◆ **RECORDS TO PROCESS**:
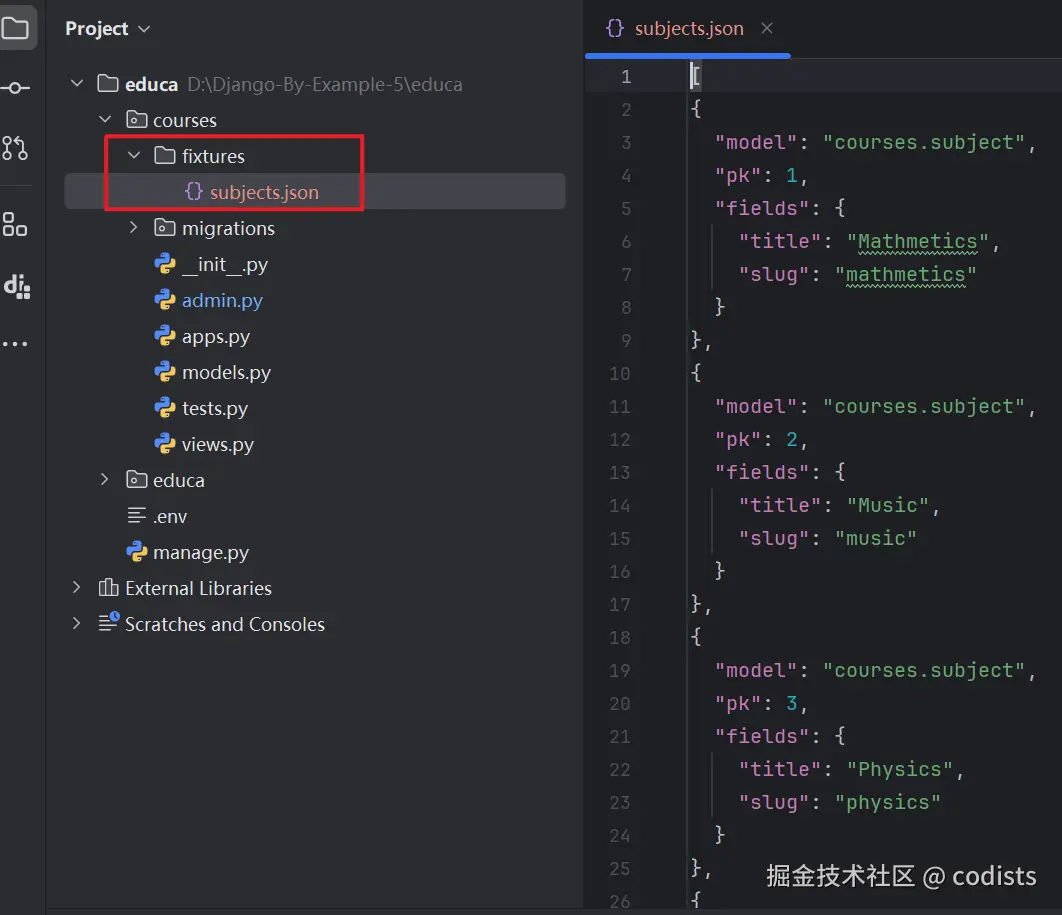1062x915 pixels.
Task: Select manage.py in project tree
Action: click(200, 552)
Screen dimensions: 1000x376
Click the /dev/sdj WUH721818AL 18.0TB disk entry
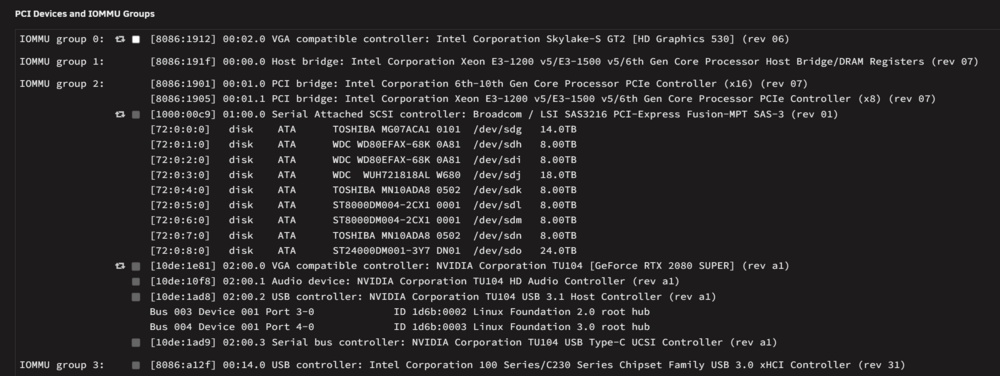(363, 175)
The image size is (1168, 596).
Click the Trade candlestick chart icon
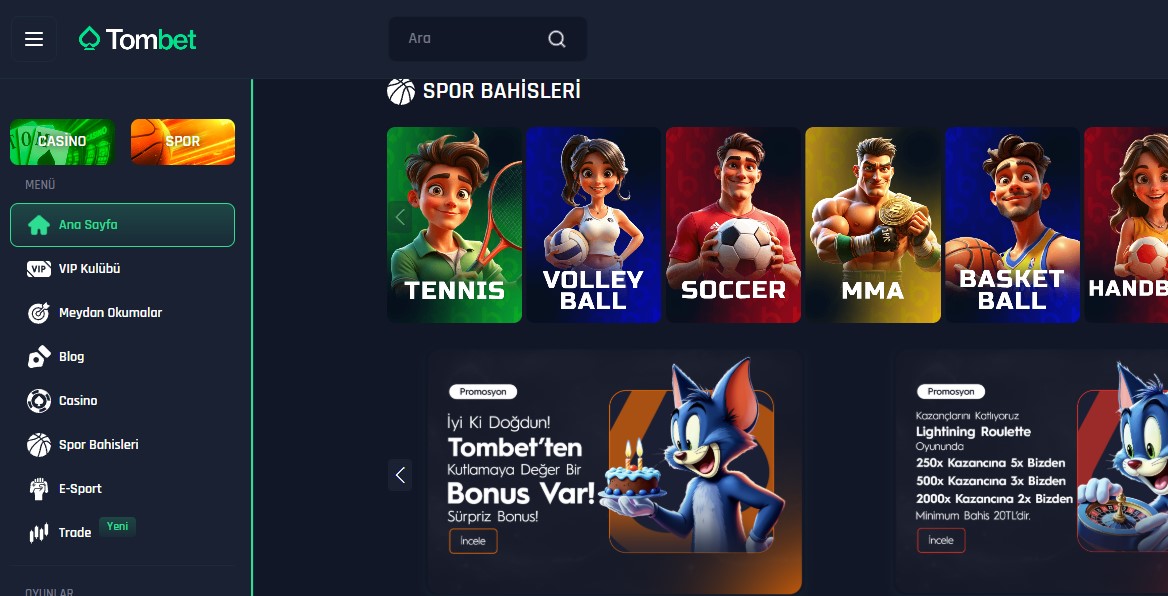pyautogui.click(x=39, y=533)
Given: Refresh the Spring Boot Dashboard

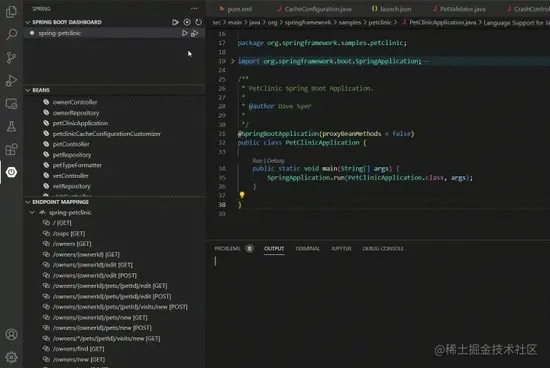Looking at the screenshot, I should [199, 22].
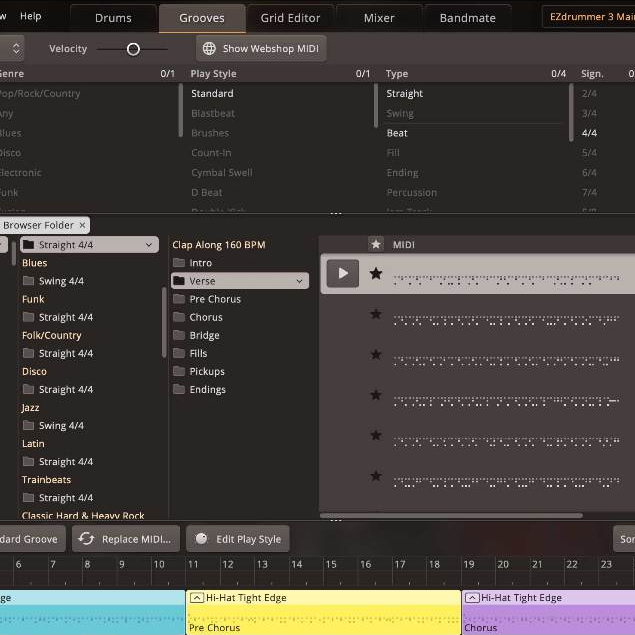635x635 pixels.
Task: Open the Help menu
Action: pos(31,16)
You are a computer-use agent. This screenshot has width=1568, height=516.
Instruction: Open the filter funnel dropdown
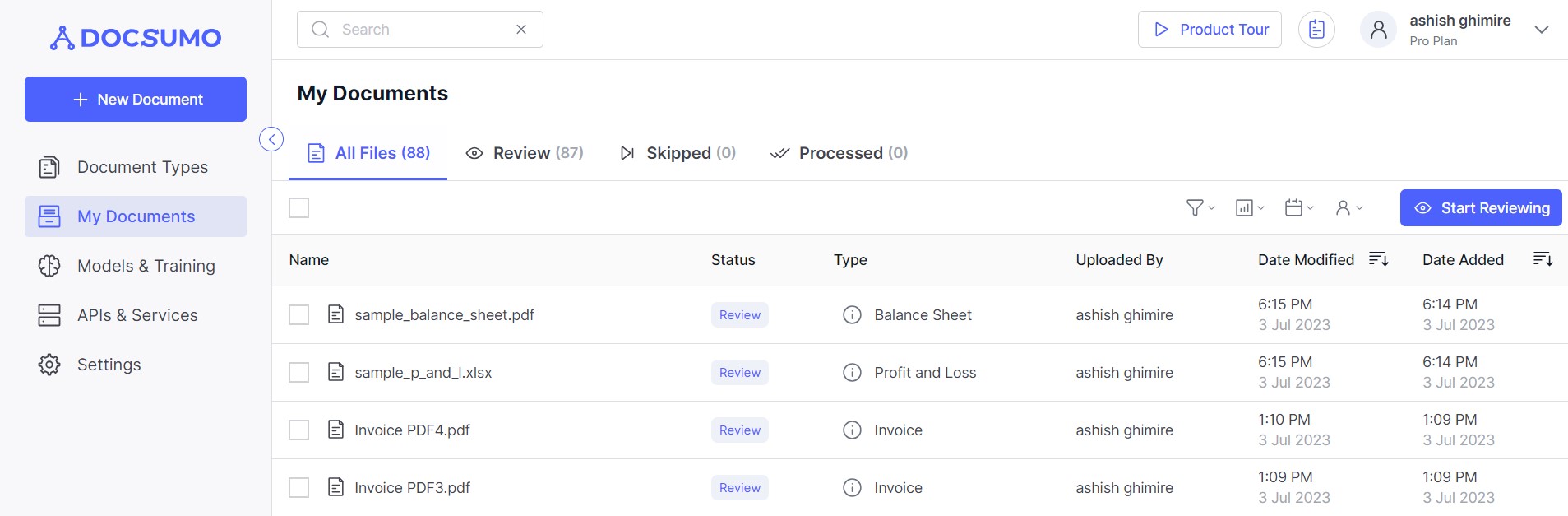click(1200, 208)
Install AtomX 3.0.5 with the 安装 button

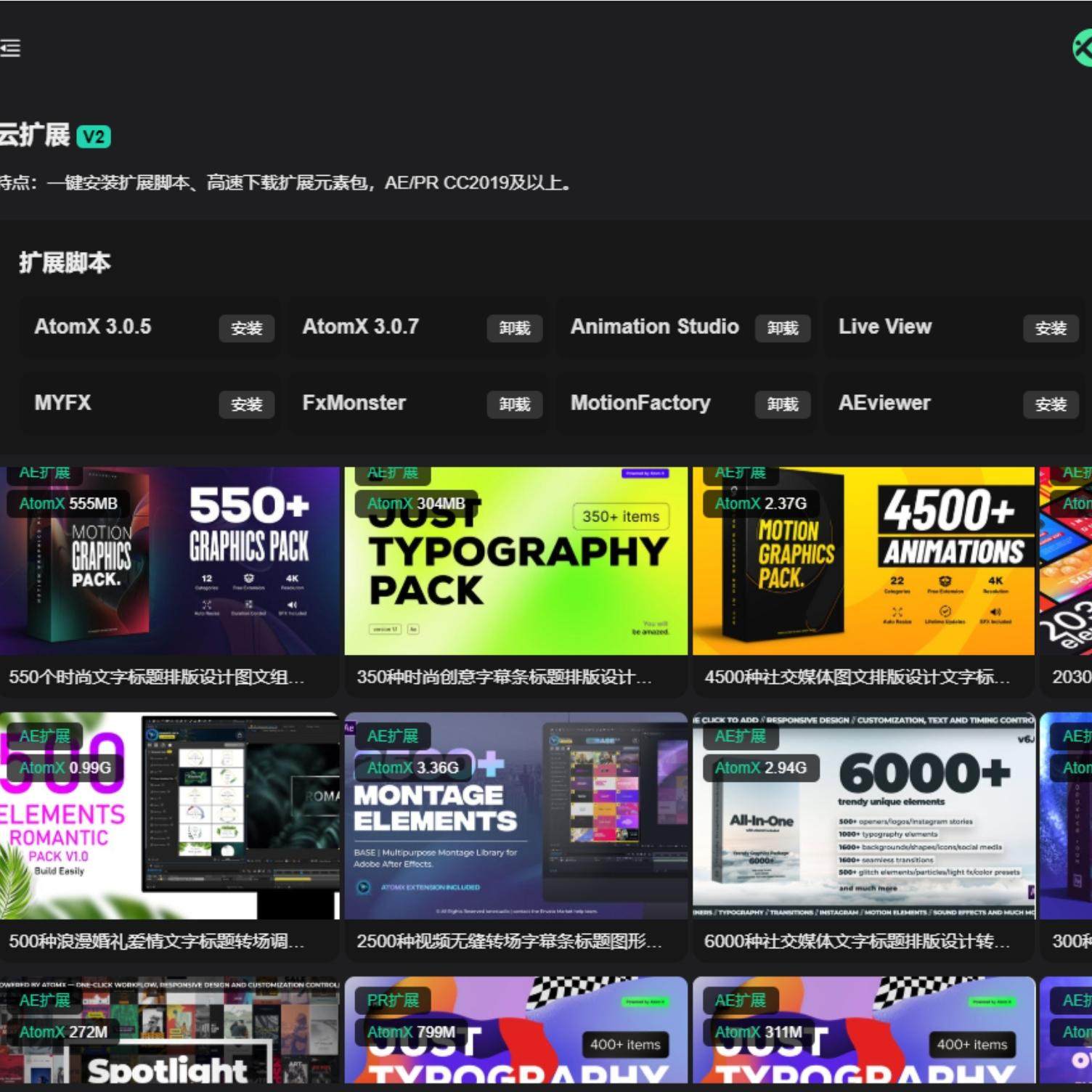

◆ **WHAT YOU SHOULD DO**: Turn every line of the rows above into a JSON list of strings, one string per line, skipping blank lines and leaving out the pictures.

◆ **OUTPUT OF THE EXERCISE**:
[
  "1062x915 pixels.",
  "Task: Select manage.py in project tree",
  "Action: click(200, 552)",
  "Screen dimensions: 1000x376",
  "Click the /dev/sdj WUH721818AL 18.0TB disk entry",
  "(363, 175)",
  "The image size is (1168, 596).",
  "Click the Trade candlestick chart icon",
  "pyautogui.click(x=39, y=533)",
  "Given: Refresh the Spring Boot Dashboard",
  "Looking at the screenshot, I should [199, 22].",
  "635x635 pixels.",
  "Task: Open the Help menu",
  "Action: pos(31,16)",
  "You are a computer-use agent. This screenshot has width=1568, height=516.",
  "Instruction: Open the filter funnel dropdown",
  "click(1200, 208)",
  "Install AtomX 3.0.5 with the 安装 button"
]